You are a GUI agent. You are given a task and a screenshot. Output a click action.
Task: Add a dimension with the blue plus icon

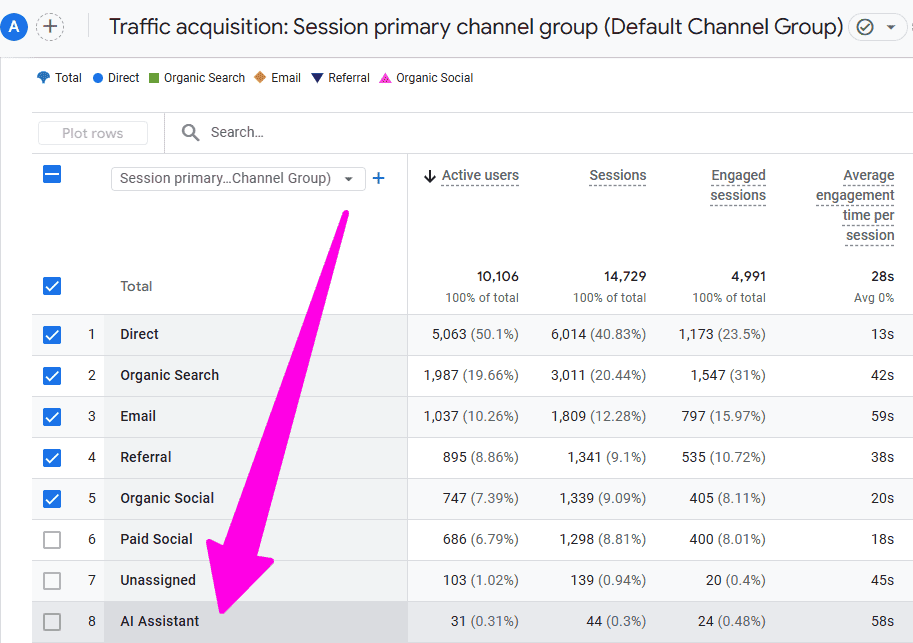pyautogui.click(x=378, y=178)
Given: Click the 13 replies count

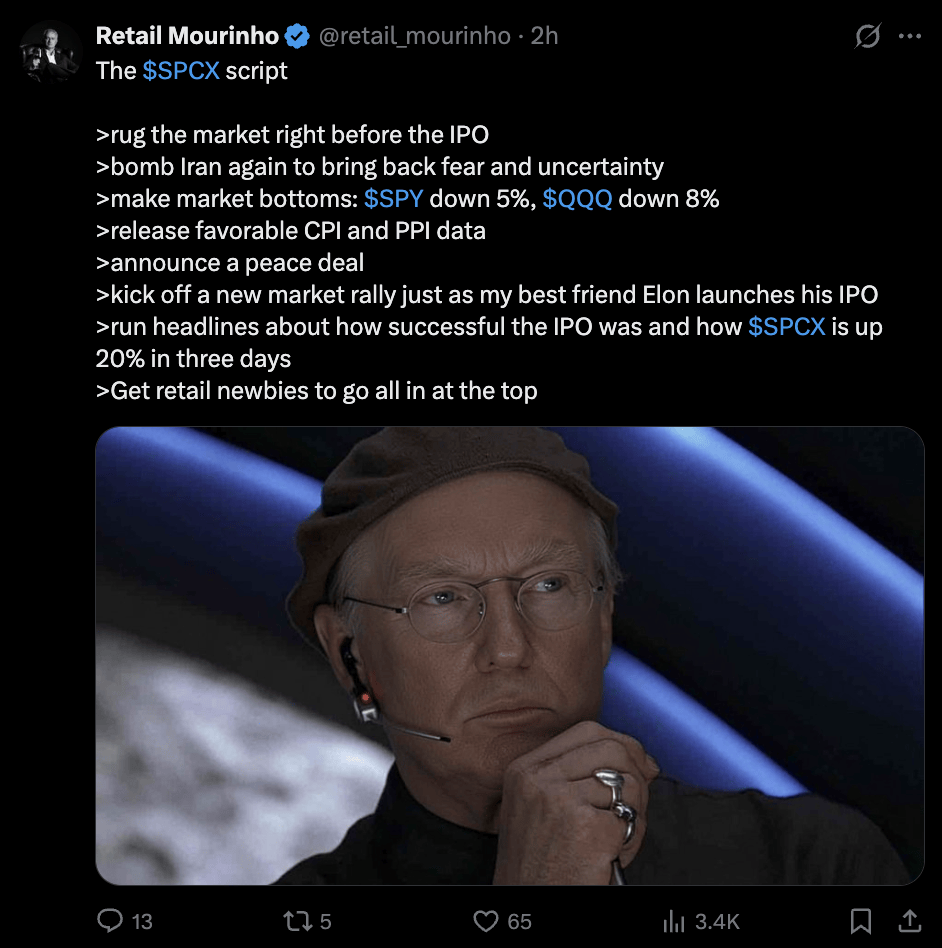Looking at the screenshot, I should tap(142, 922).
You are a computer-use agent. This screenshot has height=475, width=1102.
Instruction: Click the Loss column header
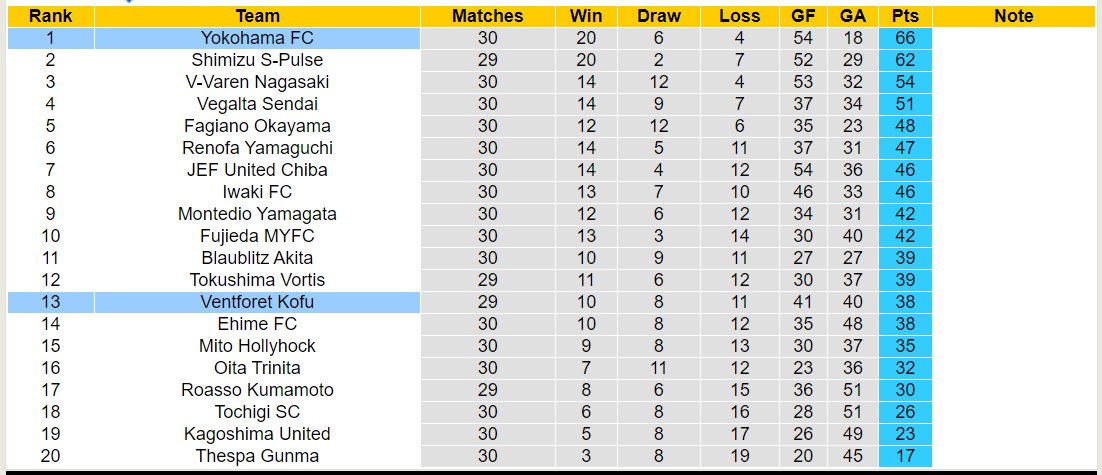[739, 16]
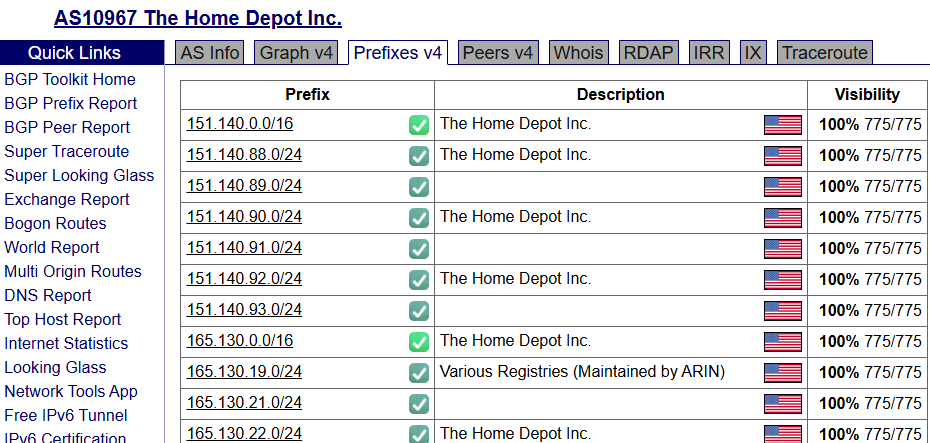Switch to the AS Info tab

[210, 53]
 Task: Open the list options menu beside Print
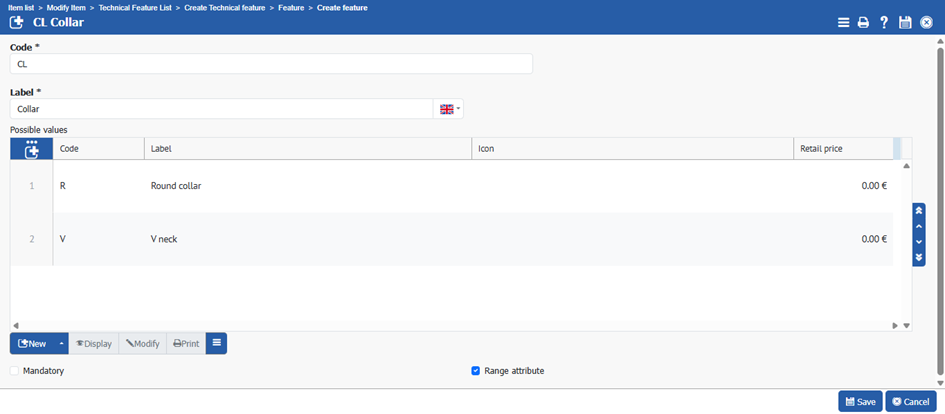217,343
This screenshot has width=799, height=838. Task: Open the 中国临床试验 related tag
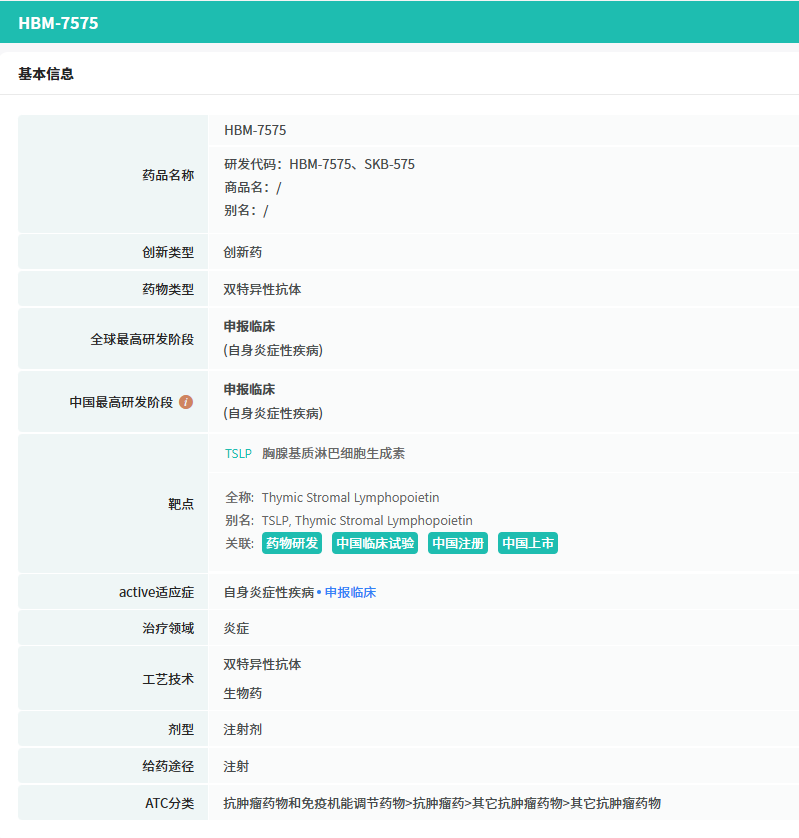tap(375, 543)
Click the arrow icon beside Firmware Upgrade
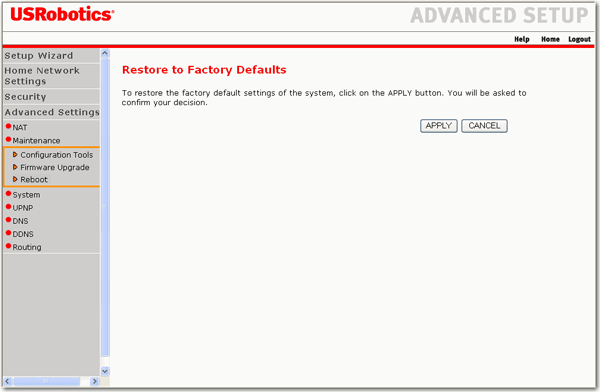The height and width of the screenshot is (392, 600). coord(15,167)
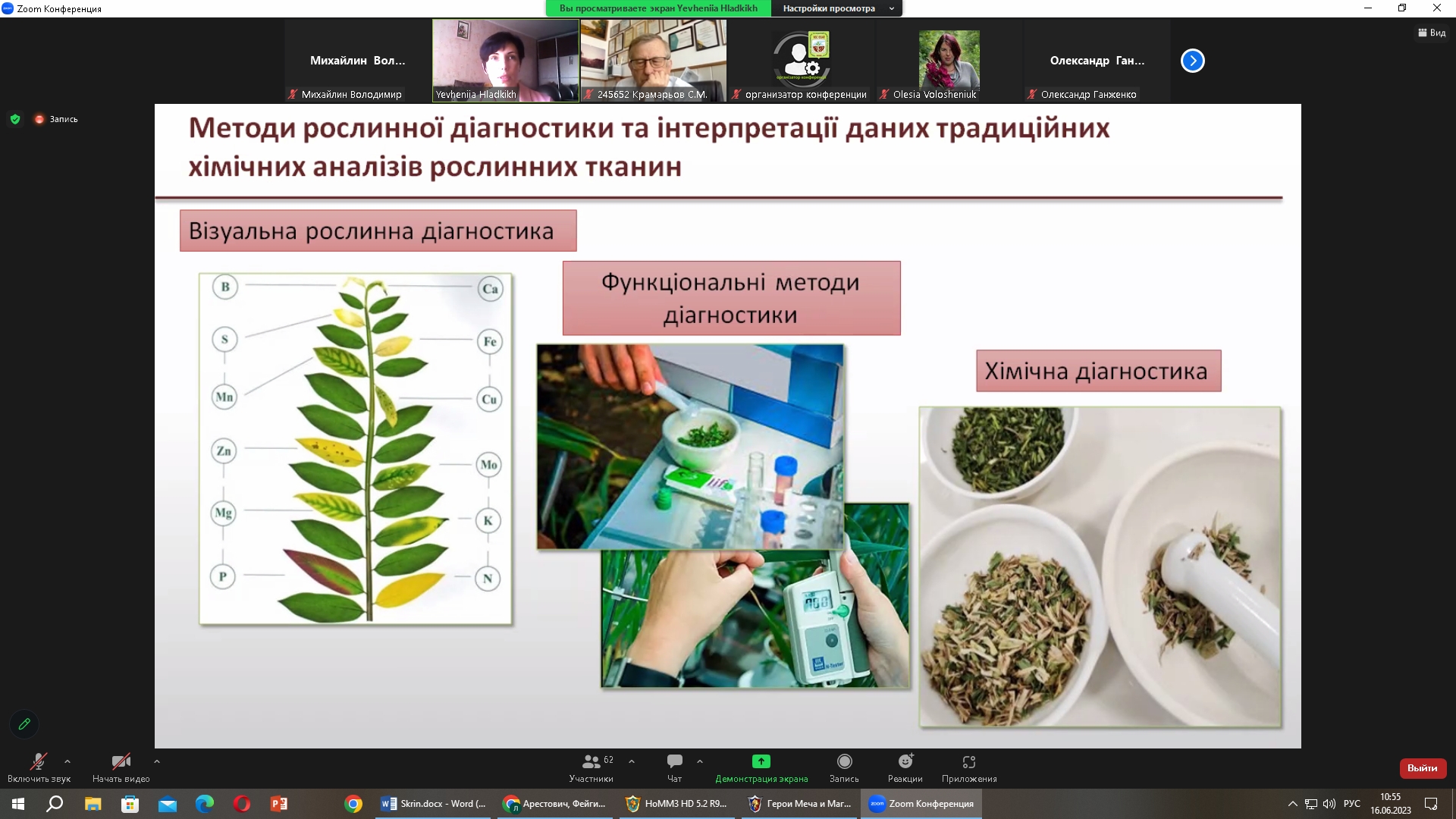Show next participants with the blue arrow
This screenshot has height=819, width=1456.
(x=1193, y=61)
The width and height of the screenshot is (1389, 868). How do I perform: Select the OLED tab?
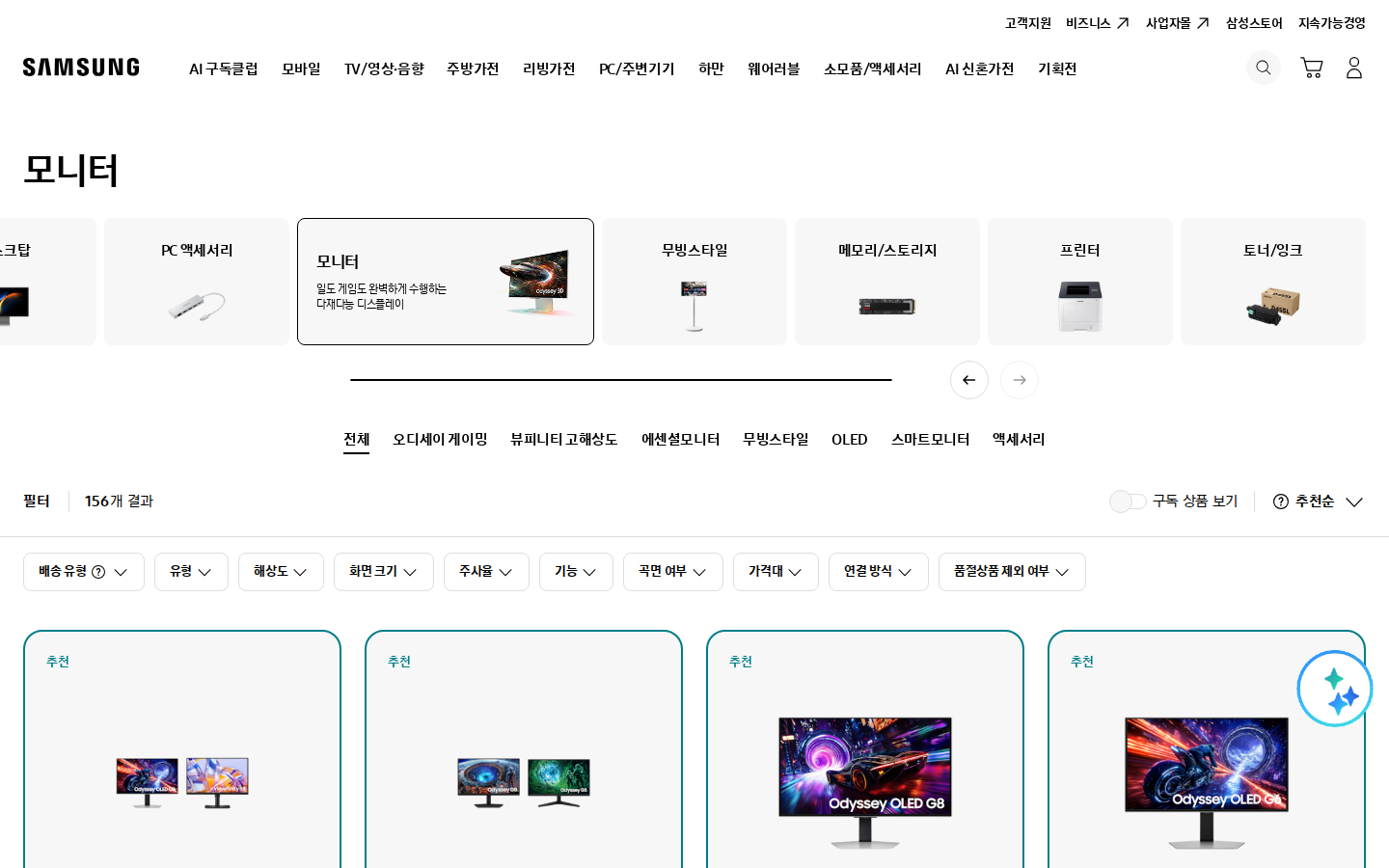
-.-.-
#### What the task asks
From the line containing "Instruction: Click the Loss column header" down to the last line of the entries above, copy each line exactly and nothing more. Leave pictures out.

#### Response area
Instruction: Click the Loss column header
[739, 16]
Switch to the AS Info tab

[210, 53]
 Task: Open the list options menu beside Print
217,343
This screenshot has width=799, height=838. Task: Open the 中国临床试验 related tag
tap(375, 543)
Click the arrow icon beside Firmware Upgrade
The height and width of the screenshot is (392, 600). coord(15,167)
Show next participants with the blue arrow
This screenshot has height=819, width=1456.
(x=1193, y=61)
The width and height of the screenshot is (1389, 868). How do I perform: Select the OLED tab?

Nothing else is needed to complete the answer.